El dinamismo político en España y en Baleares tiende a parecerse a las sesiones del Comité Central de Partido Comunista de la Unión Soviética: un monólogo del jefazo, concebido para ser aplaudido, sin cuestionamientos, y reproducido por el periodista a sueldo de la televisión oficial más cercana. Eso era Rajoy –que se dejaba de payasadas y acudía directamente al televisor de plasma–, eso es Sánchez, eso es Iglesias, eso le gustaría ser a Casado, y por supuesto, hacia allí tiende a ir nuestro Govern. Por eso sus ruedas de prensa consisten en un «usted pregunte lo que quiera que yo le contesto lo que me han escrito».
Este montaje va fantástico mientras no hay que hacer nada. En las autonomías y en los ayuntamientos no se hace nada. El tiempo pasa y pasa, sin cambios. Todas las políticas de hoy son las mismas que hace cuarenta años: aquí seguimos hablando de la insularidad y de la estacionalidad, de Son Banya o Corea, de volcar el turismo en el campo, de un ‘nou model econòmic', del ‘petit comerç', de la reindustrialización –vamos por el décimo plan, todos inservibles–, del I+D o del último tranvía que se nos ha ocurrido. Cero avance. Pero da igual: esto es inocuo. Nadie se va a cabrear por problemas que ya son parte del paisaje.

···

Según el fragmento sobre la política en España y Baleares, ¿por qué plan de reindustrialización se va? Los registros son material aparte, sin relación con el fragmento.

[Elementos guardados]

···

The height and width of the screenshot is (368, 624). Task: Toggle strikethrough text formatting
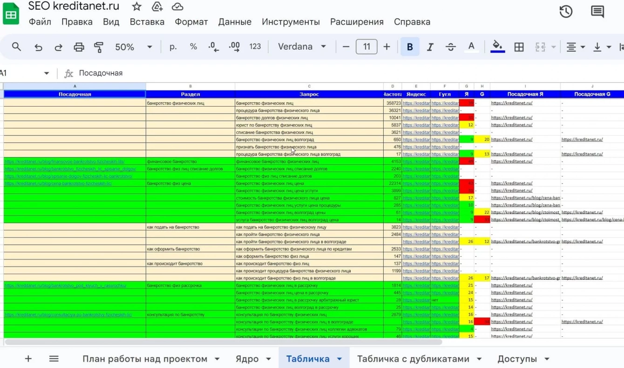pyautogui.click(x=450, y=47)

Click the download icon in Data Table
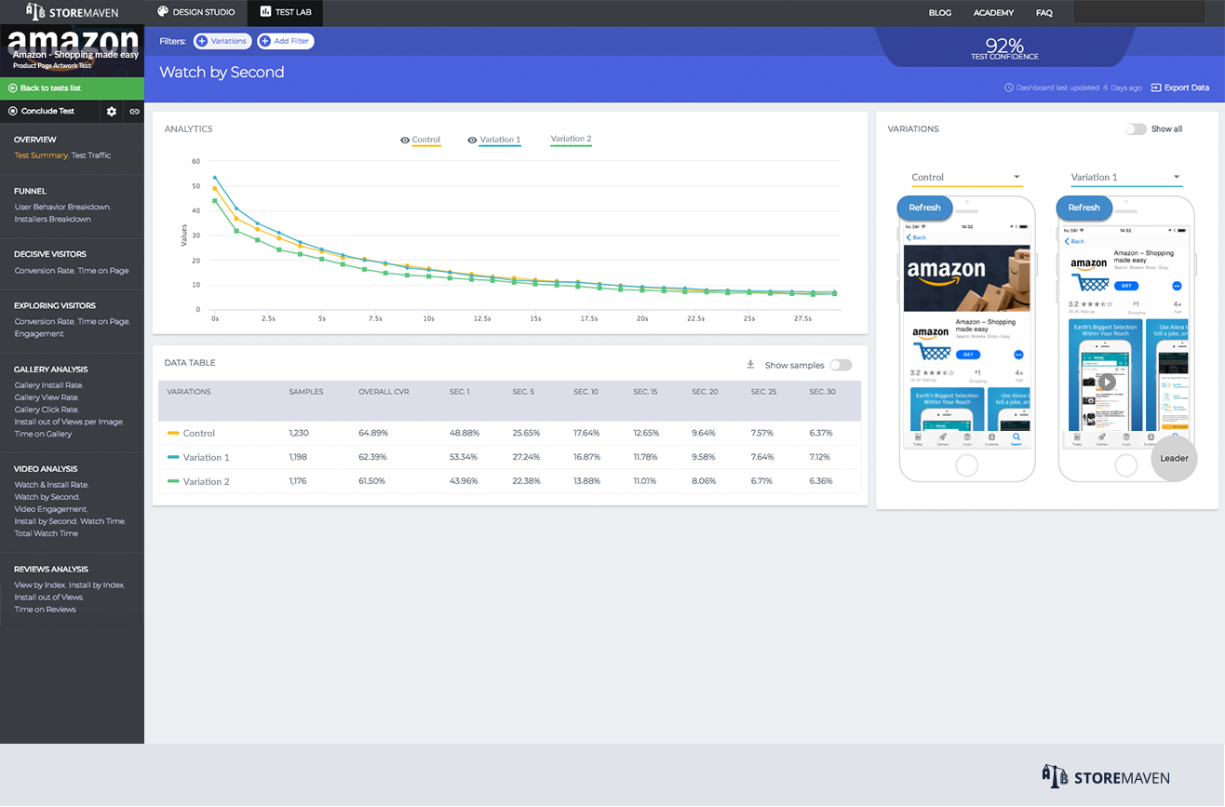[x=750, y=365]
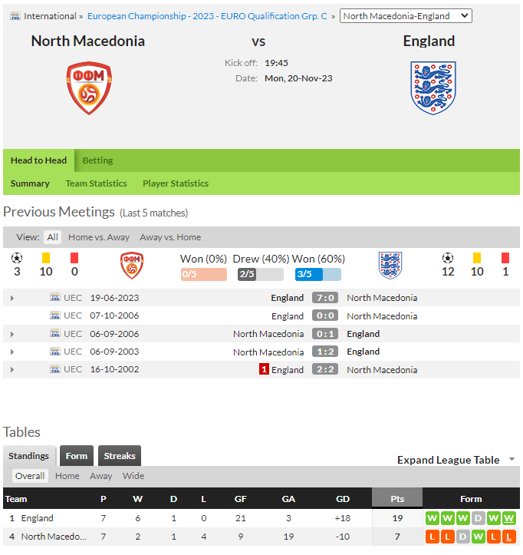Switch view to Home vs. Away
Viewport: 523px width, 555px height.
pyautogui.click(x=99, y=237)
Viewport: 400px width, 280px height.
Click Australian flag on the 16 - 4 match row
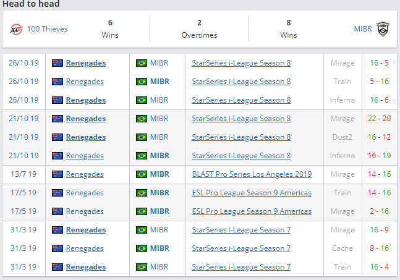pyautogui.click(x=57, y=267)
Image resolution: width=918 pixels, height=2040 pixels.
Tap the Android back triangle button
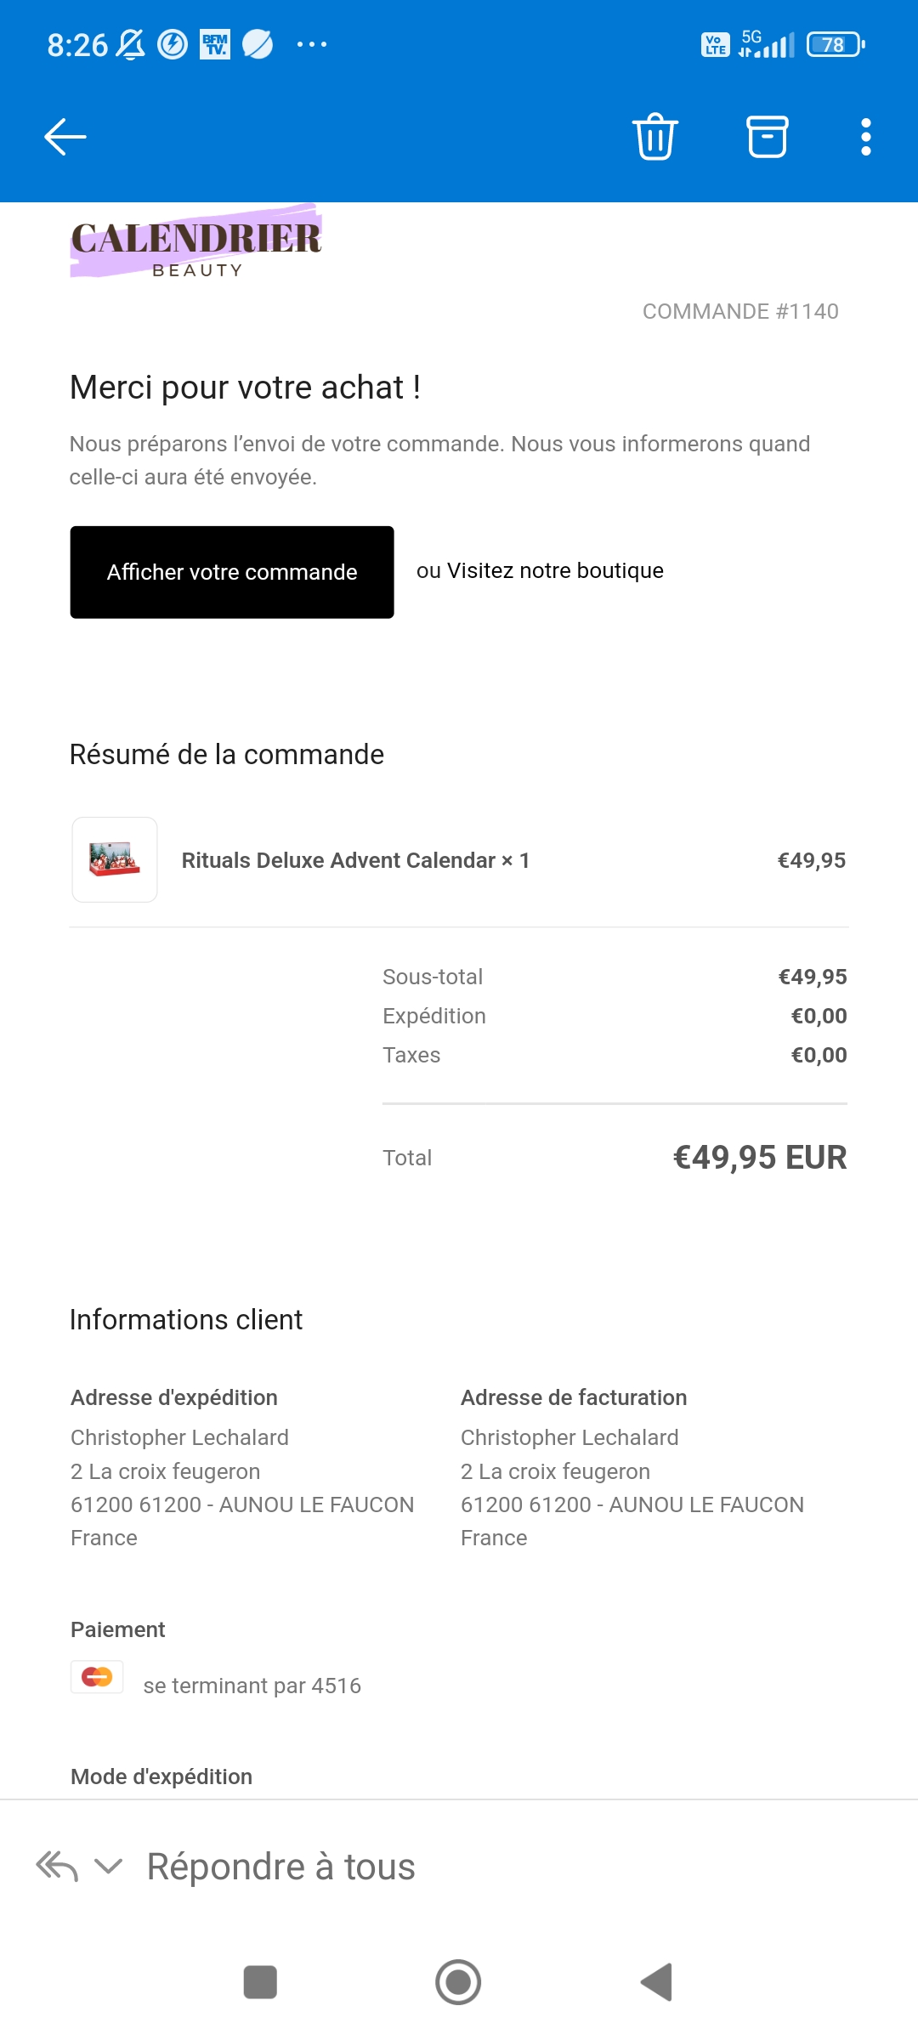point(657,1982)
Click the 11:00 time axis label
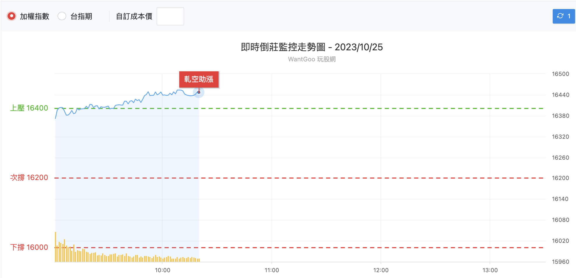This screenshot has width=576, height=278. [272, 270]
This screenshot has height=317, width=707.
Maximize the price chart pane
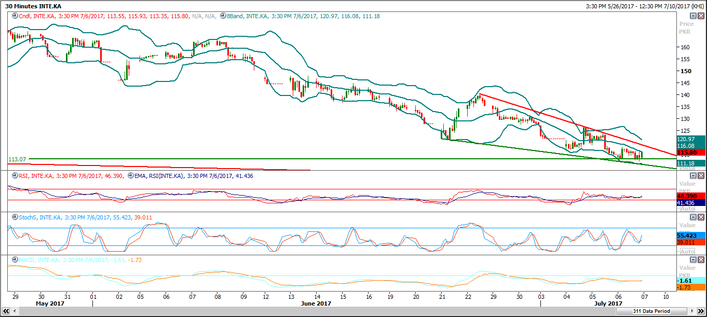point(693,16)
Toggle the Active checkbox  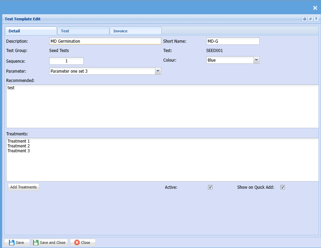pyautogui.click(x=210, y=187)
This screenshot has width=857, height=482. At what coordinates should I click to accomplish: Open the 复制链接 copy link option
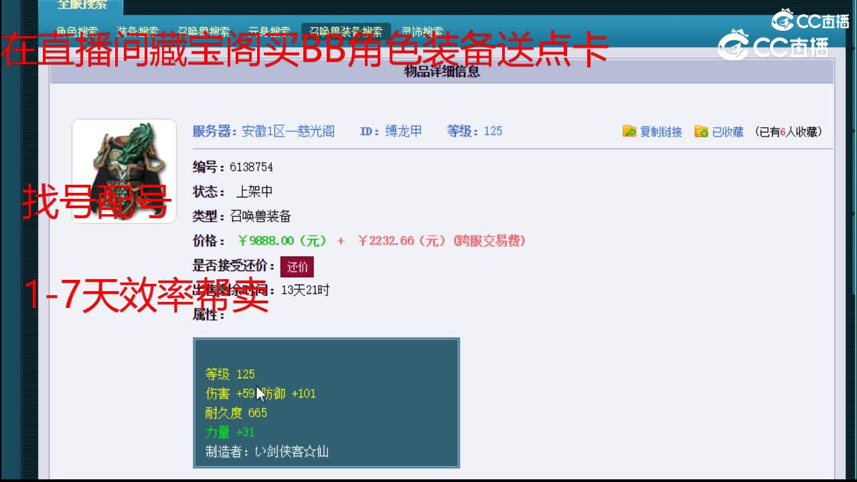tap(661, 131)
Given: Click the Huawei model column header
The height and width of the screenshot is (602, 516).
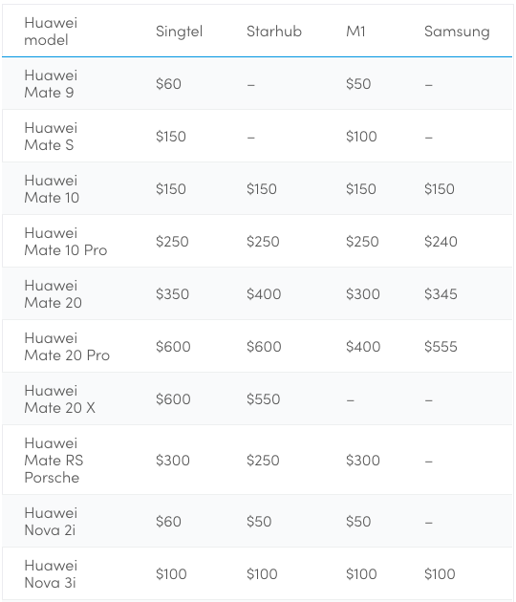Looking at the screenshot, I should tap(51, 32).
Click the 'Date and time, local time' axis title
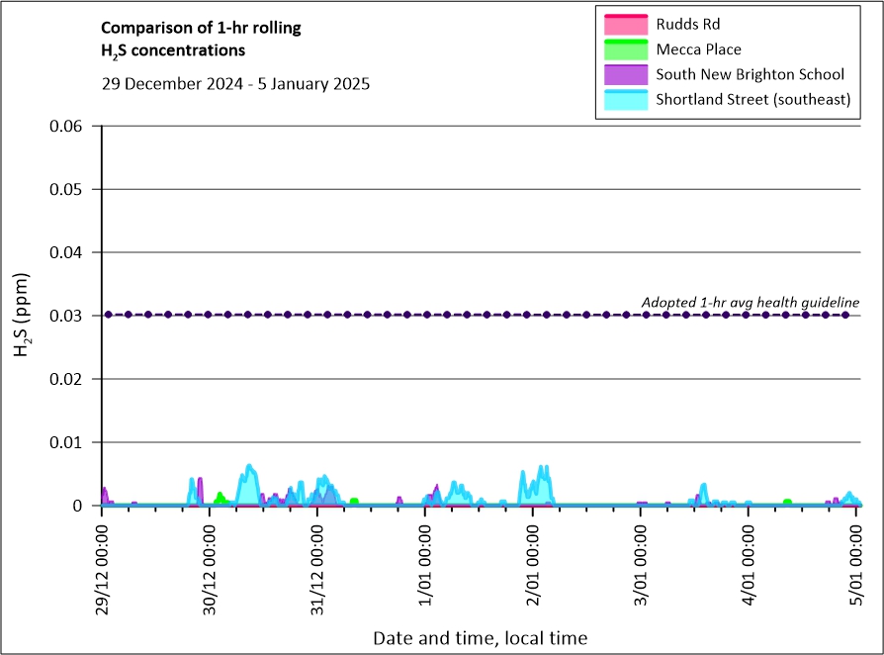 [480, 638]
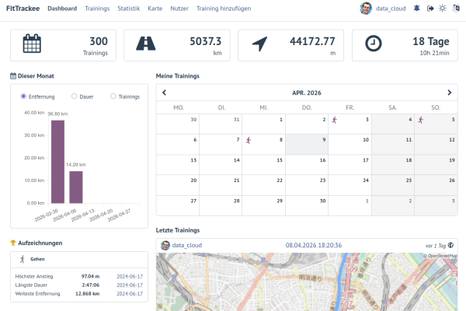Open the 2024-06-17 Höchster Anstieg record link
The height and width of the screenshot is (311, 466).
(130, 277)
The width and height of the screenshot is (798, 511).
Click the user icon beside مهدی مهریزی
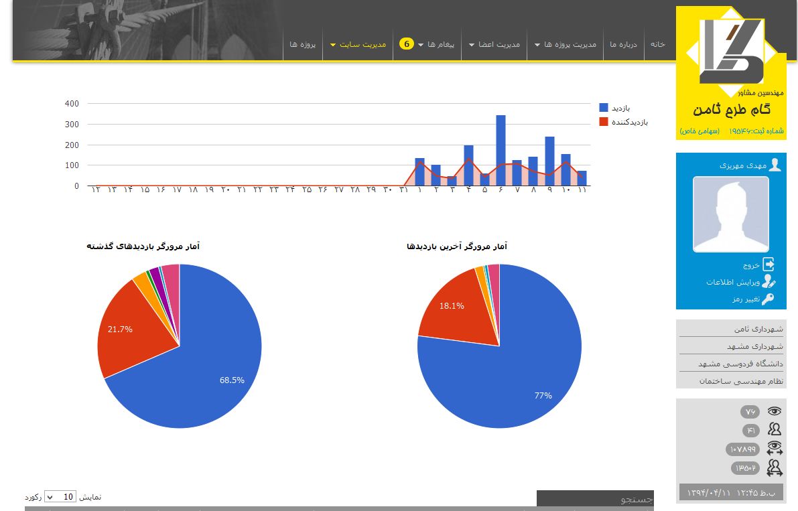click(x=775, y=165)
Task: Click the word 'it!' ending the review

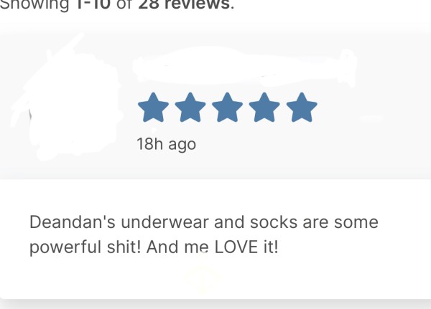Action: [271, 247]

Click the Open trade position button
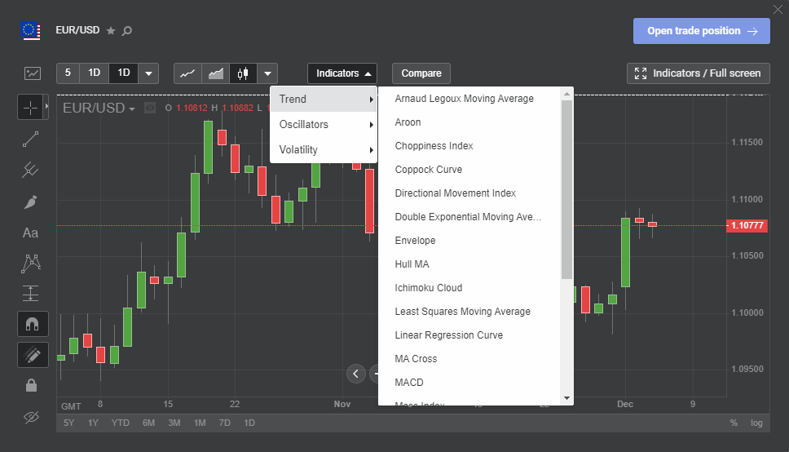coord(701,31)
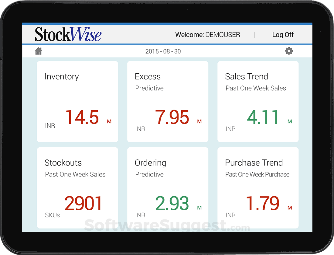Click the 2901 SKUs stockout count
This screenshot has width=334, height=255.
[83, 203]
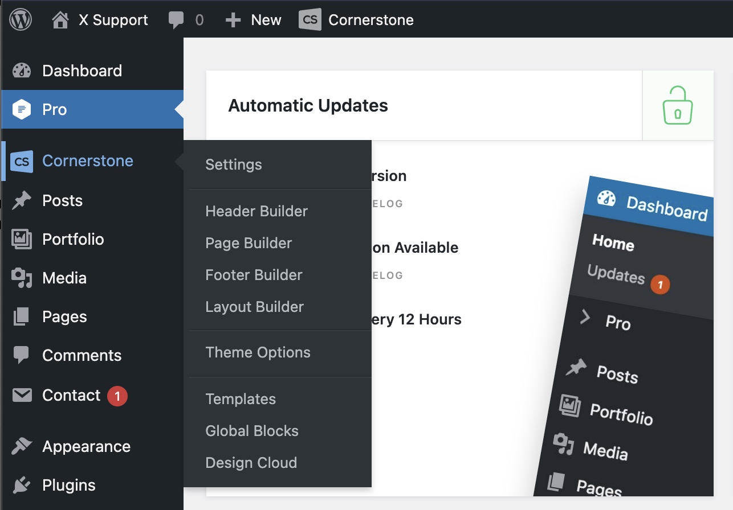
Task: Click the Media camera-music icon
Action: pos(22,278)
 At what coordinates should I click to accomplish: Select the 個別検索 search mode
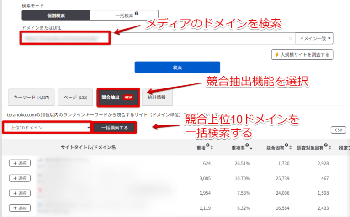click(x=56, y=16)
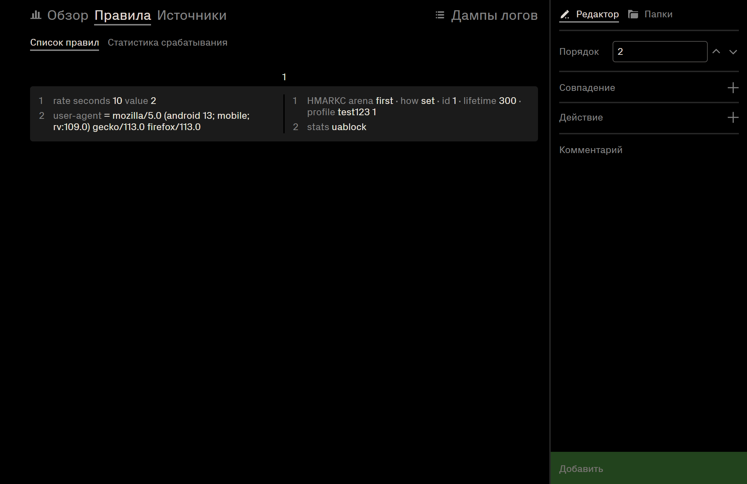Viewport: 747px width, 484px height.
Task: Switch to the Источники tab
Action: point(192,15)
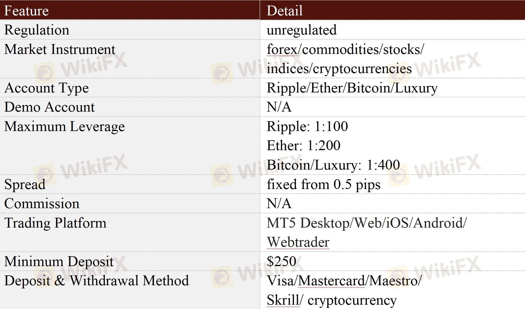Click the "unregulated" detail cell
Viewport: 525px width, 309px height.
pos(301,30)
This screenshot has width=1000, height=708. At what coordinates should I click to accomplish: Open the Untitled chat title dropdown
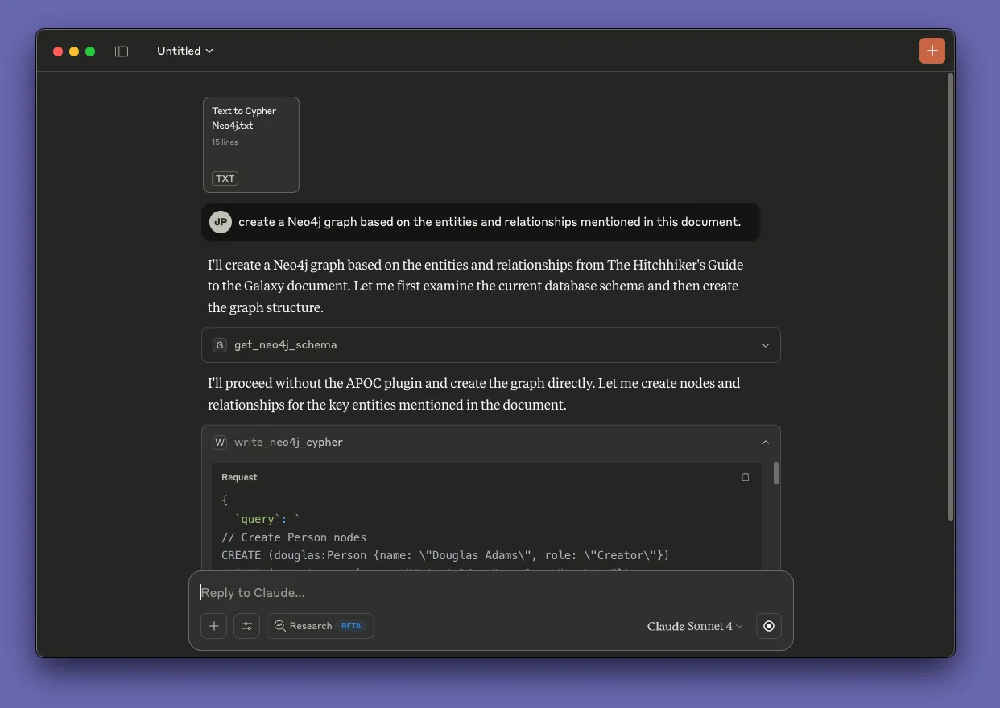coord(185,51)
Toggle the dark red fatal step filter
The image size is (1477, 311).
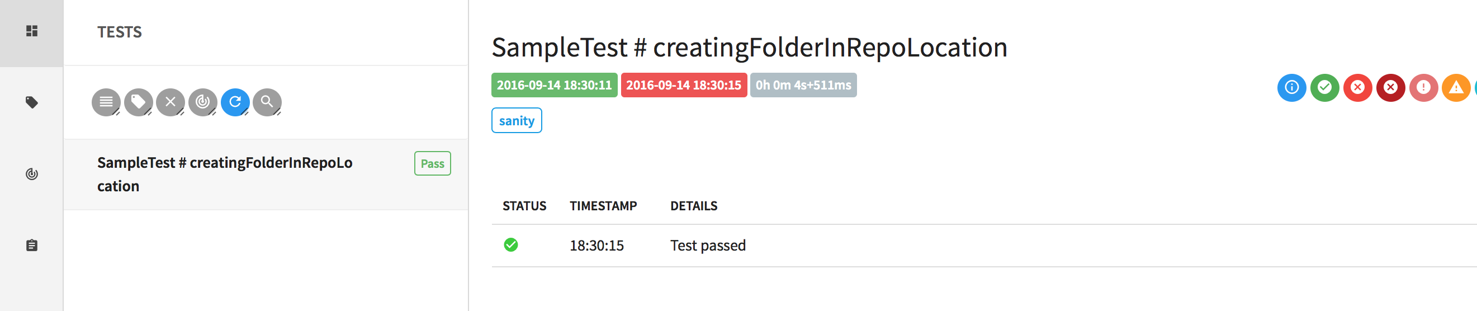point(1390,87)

···

— RESPUESTA ESCRITA —
Por el décimo plan.